Enquête de notoriété : les Cuma, une référence incontestée pour la mutualisation
Reconnues par le monde agricole, perçues comme solidaires, efficaces, modernes et incontournables pour l’avenir de l’agriculture française, les Cuma sortent renforcées de l’enquête de notoriété menée par la FNCuma.

Les résultats en synthèse
Menée en ligne entre le 15 décembre 2025 et le 28 février 2026, l’enquête réalisée par la FNCuma et Entraid Médias a recueilli 1 752 réponses auprès de professionnels du monde agricole (1). Elle dessine le constat que les Cuma occupent une place centrale dans les moyens de mutualisation du matériel agricole, avec une notoriété très élevée, une image positive et une forte légitimité pour l’avenir.
Une notoriété importante
La notoriété spontanée est massive. 96,39 % des répondants citent spontanément les Cuma parmi les structures permettant de mutualiser du matériel agricole, et 69,15 % ne citent qu’elles. À titre de comparaison, la copropriété n’est citée spontanément que par 20,02 % des répondants.
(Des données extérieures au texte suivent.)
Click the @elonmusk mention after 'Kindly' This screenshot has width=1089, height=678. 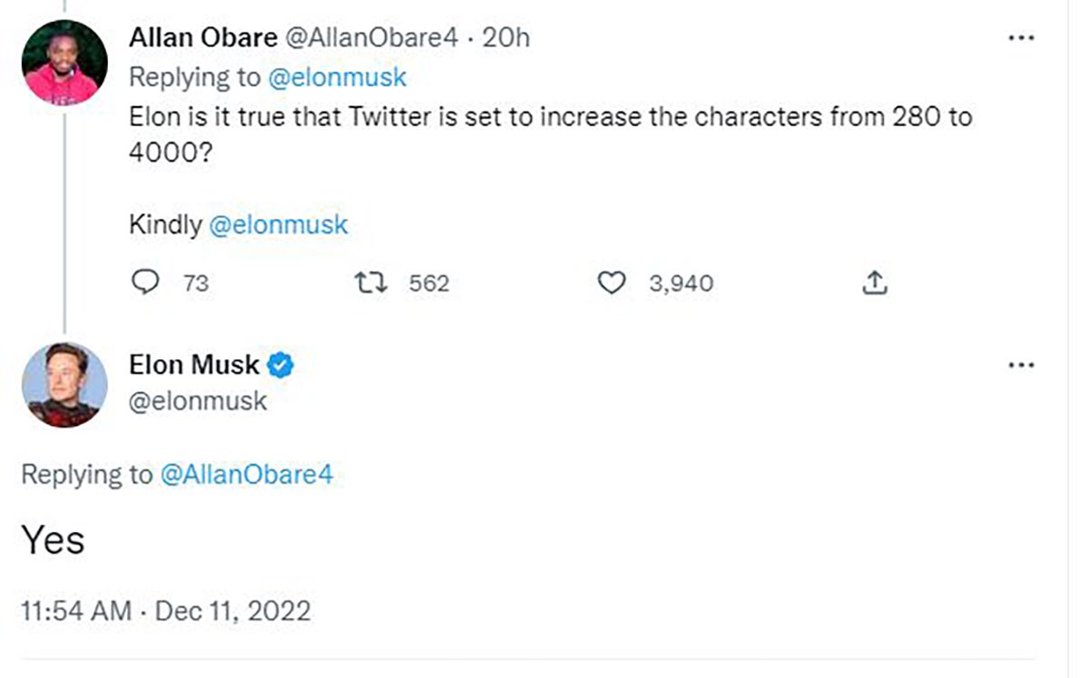tap(279, 225)
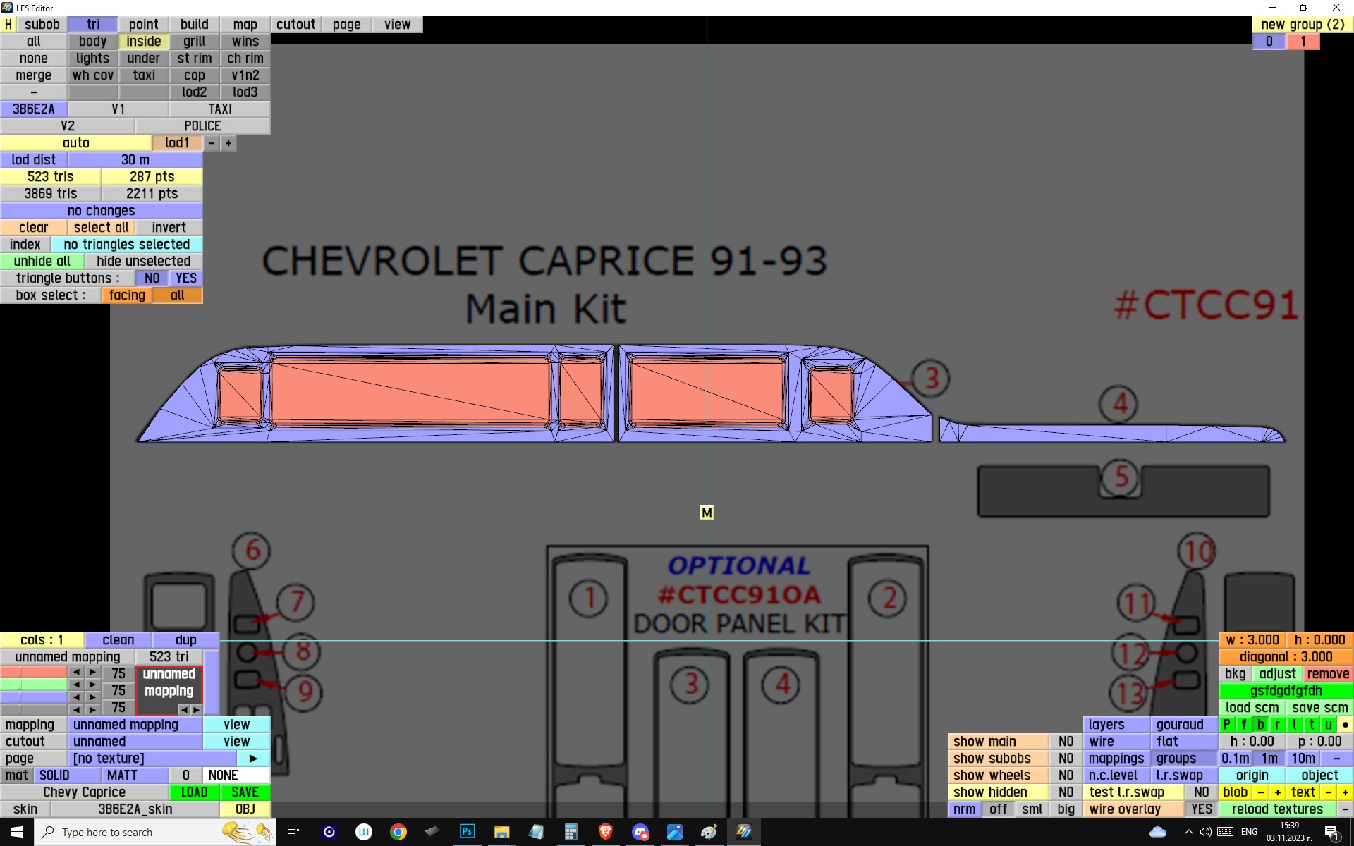Click the red colour increase arrow
This screenshot has width=1354, height=846.
coord(92,673)
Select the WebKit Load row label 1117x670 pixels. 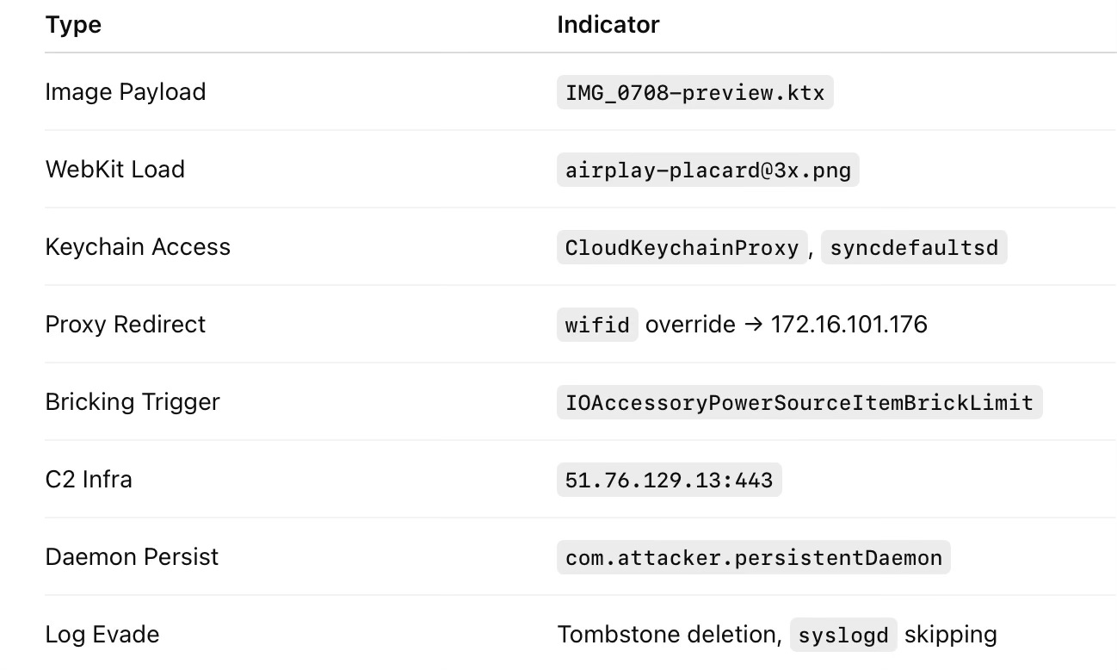coord(114,170)
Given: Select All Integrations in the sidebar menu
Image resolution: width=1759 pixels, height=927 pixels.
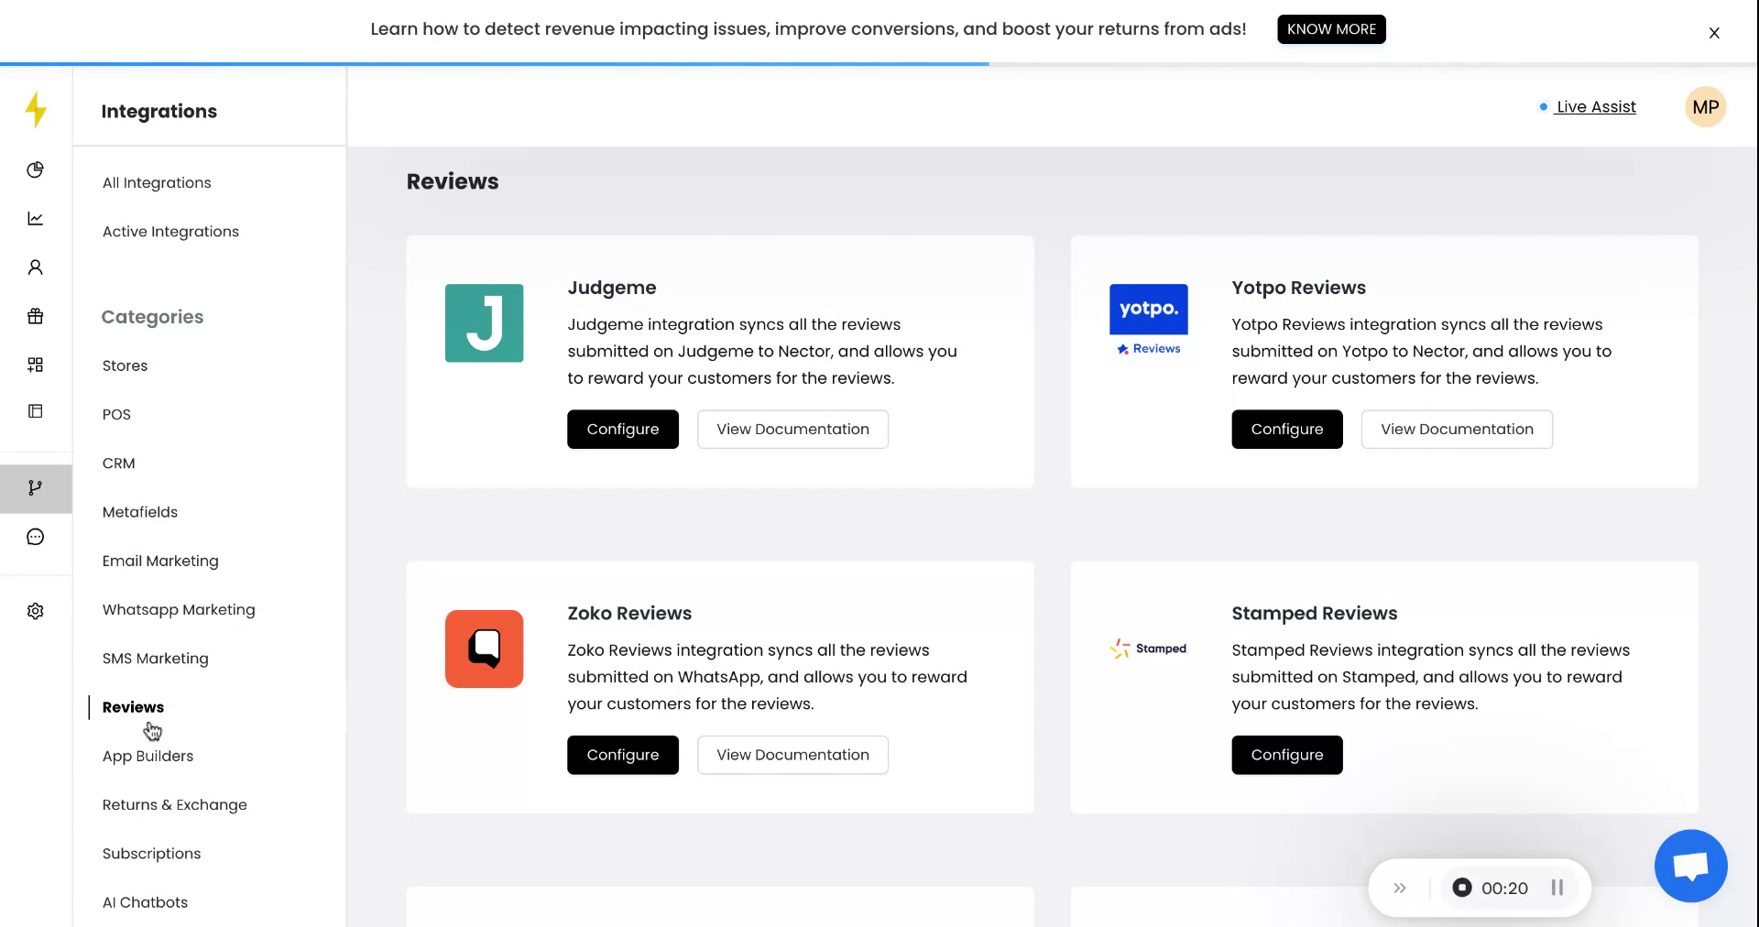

Cette domination se confirme en notoriété assistée. 98,12 % des répondants déclarent connaître les Cuma, et 92,43 % les considèrent comme la solution la plus efficace pour mutualiser du matériel agricole. Les autres modèles existent dans les esprits, mais restent nettement derrière.
Une image positive
L’image globale des Cuma est elle aussi très favorable avec 85,69 % d’opinions positives au total. L’image des Cuma repose d’abord sur des valeurs collectives fortes. 88,22 % des répondants estiment qu’elles favorisent la solidarité entre agriculteurs et agricultrices. 80,5 % considèrent qu’elles sont ouvertes à la diversité des profils, tandis que 79,1 % pensent qu’elles facilitent l’installation des jeunes et 79,14 % qu’elles contribuent au dynamisme des territoires.
En revanche, seuls 47,64 % des répondants jugent que les Cuma savent bien communiquer sur leurs actions. Vus les résultats précédents, le sujet n’est pas un déficit d’image, mais un déficit de visibilité.
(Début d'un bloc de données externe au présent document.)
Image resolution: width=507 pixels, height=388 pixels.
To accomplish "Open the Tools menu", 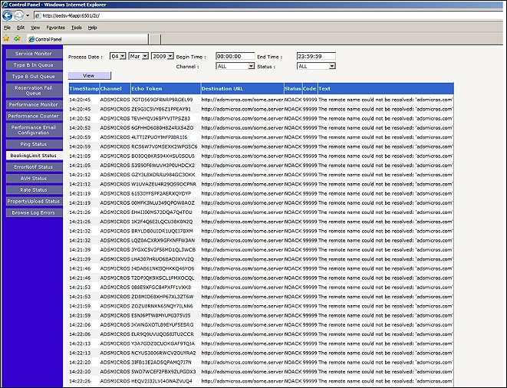I will point(76,27).
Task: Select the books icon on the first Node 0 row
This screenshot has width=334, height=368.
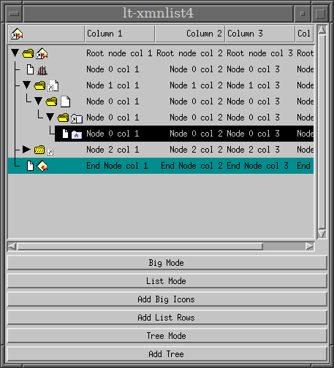Action: pyautogui.click(x=42, y=70)
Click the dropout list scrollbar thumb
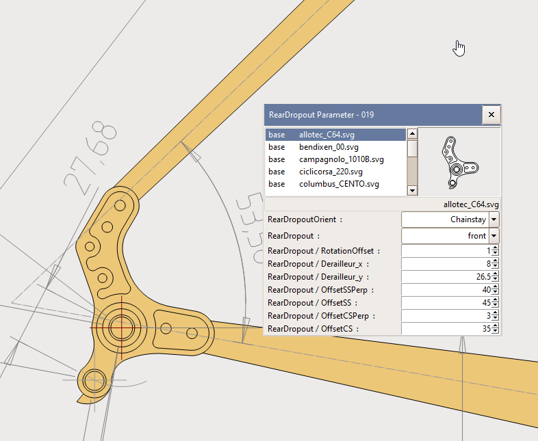 [x=412, y=148]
Le fonctionnement des Cuma
Sur les avantages cités spontanément, la dimension économique domine très largement. 38,1 % des répondants placent en tête la réduction des coûts, devant la mutualisation et le partage (20,1 %) et la performance ou la modernité du matériel (16,6 %). Les Cuma apparaissent donc d’abord comme un outil pour alléger les charges de mécanisation.
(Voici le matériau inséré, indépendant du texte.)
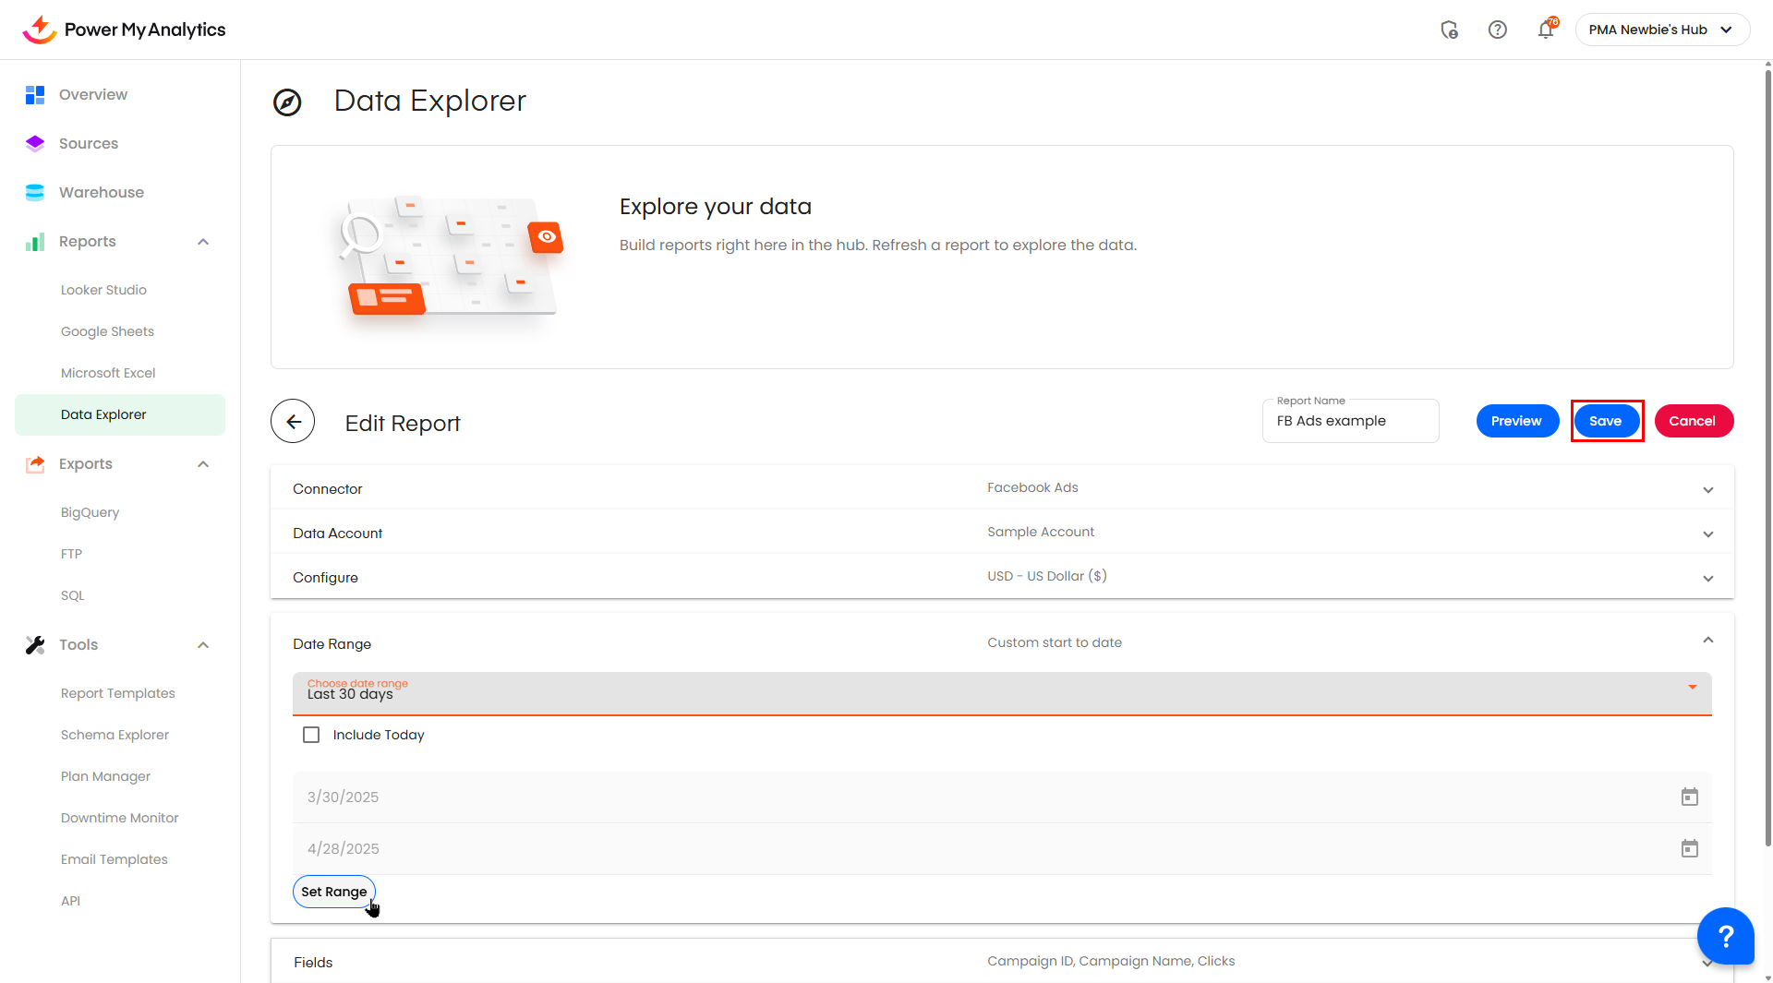The image size is (1773, 983).
Task: Collapse the Reports sidebar group
Action: click(203, 242)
Les critiques portent sur le fonctionnement quotidien. Le premier frein identifié est la disponibilité et le planning du matériel, cité par 34,28 % des répondants, devant les relations humaines entre membres (28,67 %). Le modèle séduit, mais il reste exigeant à faire vivre collectivement.
Les Cuma demain
Enfin, l’enquête montre que les Cuma sont perçues comme un acteur d’avenir. 78,62 % des répondants estiment qu’elles ont un rôle à jouer pour réduire les investissements et les charges des exploitations, et 89,68 % considèrent qu’elles ont un avenir dans le paysage agricole français. Au-delà de la mutualisation du matériel, elles sont donc aussi vues comme un levier possible pour les transitions économiques, sociales et agroécologiques du monde agricole.
Les 15 chiffres à retenir
- 1 752 répondants au total
- 96,39 % citent spontanément les Cuma
- 69,15 % ne citent que les Cuma
- 20,02 % citent spontanément la copropriété
- 98,12 % déclarent connaître les Cuma
- 92,43 % les jugent les plus efficaces pour mutualiser du matériel
- 85,69 % ont une image positive des Cuma
- 88,22 % associent les Cuma à la solidarité
- 80,5 % jugent les Cuma ouvertes à la diversité des profils
- 79,1 % estiment que les Cuma facilitent l’installation des jeunes
- 79,14 % pensent que les Cuma contribuent au dynamisme des territoires
- 48,22 % jugent qu’elles communiquent mal sur leurs actions
- 38,1 % citent la réduction des coûts comme principal avantage des Cuma
- 34,28 % citent la disponibilité du matériel comme principal inconvénient des Cuma
- 89,68 % pensent que les Cuma ont un avenir dans le paysage agricole français

L’étude en détail
1 – Notoriété spontanée : la Cuma, premier réflexe quand on parle de mutualisation
2 – Notoriété assistée : une efficacité plébiscitée et une reconnaissance quasi totale
4 – Image perçue par thématique : entre solidarité reconnue et déficit de visibilité
5 – Questions ouvertes : avantages et inconvénients des Cuma
7 – Typologie des répondants et méthodologie d’enquête
Notoriété spontanée : la Cuma, premier réflexe quand on parle de mutualisation
En notoriété spontanée, les répondants citent massivement les Cuma comme structure de référence pour mutualiser du matériel agricole (96,39 %). La Cuma bénéficie donc d’une notoriété spontanée exceptionnelle, qui ne renvoie pas seulement à une structure connue, mais au modèle de référence de la mutualisation.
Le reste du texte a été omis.